As usual it is marked by the publication of The Cricketer’s season preview, packed with detail and information about each of the 18 county teams taking part. Like most sides, Surrey have already been practising outdoors for some time - if you count ‘outdoors’ as nets covered by a large white marquee on the Kia Oval square. Other sides are practising in La Manga or out in Dubai.

It's a far cry from the days I played when you wouldn’t even report back to your county until April 1 and then did a week of lung-busting shuttles and burpees in a ‘leisure’ centre to dust off the winter cobwebs before getting into the (decidely-dodgy) early season nets a week later.  

A whole team of English players will be missing from the first few rounds of county matches, all en route to India for the IPL. It is an intriguing sign of the times that one, Jos Buttler, doesn’t even live in the county that he plays for - Lancashire - or the one he used to play for, Somerset. Buttler has set up home with his expectant wife Louise in Clapham (in an area nicknamed ‘Nappy Valley’) and with good reason.
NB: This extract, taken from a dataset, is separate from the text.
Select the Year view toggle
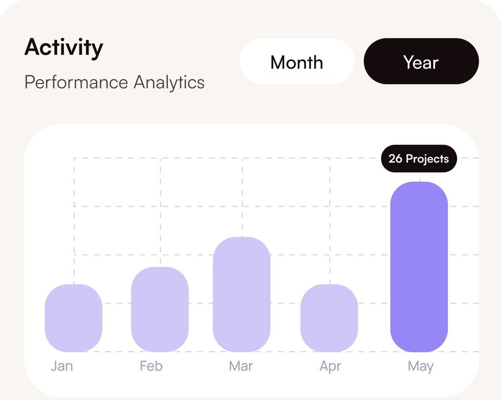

The first time Buttler will be seen at Old Trafford, his ‘home’ ground, will be for England’s World Cup match against Afghanistan on June 18. The second time will be for the Ashes Test on September 4. It is hard to see how he will play for Lancashire at all this year (bar perhaps the Roses T20 match at Headingley on July 25). There is no four-day cricket at all between the end of the World Cup on July 14 and the start of the Ashes on August 1.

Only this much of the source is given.